--- START ---

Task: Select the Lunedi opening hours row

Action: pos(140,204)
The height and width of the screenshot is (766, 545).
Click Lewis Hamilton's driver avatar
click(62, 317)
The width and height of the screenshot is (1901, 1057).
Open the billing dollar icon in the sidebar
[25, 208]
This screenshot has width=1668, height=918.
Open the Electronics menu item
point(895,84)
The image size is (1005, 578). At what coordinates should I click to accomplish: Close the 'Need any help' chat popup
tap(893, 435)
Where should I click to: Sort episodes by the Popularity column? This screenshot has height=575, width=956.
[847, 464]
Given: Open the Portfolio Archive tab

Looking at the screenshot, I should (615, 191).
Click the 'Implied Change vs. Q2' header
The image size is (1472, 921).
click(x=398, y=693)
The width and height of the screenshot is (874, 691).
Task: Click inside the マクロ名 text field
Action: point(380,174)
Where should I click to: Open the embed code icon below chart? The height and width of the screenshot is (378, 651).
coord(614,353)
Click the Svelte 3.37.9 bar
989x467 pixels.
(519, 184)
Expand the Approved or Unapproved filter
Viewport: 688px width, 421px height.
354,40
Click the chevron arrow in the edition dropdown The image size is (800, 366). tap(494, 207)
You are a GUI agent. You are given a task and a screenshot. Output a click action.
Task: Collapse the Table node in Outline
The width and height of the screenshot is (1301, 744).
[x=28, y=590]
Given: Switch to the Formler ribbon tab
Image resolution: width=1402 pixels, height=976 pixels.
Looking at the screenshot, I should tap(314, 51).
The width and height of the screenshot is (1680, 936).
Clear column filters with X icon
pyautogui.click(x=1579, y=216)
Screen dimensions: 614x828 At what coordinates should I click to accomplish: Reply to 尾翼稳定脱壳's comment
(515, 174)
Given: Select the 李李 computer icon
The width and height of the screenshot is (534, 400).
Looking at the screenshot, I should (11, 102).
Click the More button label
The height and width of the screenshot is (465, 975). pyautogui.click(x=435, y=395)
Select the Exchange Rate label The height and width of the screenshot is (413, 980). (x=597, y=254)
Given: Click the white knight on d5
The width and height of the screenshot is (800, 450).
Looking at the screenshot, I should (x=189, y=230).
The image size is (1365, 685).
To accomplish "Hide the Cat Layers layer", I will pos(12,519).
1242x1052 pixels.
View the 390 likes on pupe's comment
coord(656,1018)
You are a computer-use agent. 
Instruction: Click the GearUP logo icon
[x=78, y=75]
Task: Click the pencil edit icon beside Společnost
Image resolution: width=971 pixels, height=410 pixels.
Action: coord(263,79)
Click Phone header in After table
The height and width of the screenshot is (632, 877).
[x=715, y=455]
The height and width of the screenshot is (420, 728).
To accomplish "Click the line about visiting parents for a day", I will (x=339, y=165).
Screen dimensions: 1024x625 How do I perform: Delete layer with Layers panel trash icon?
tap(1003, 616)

--- END ---

Return every line from the records above that holds the word "will".

▸ Written solution:
To accomplish "Hide the Cat Layers layer", I will pos(12,519).
To accomplish "Click the line about visiting parents for a day", I will (x=339, y=165).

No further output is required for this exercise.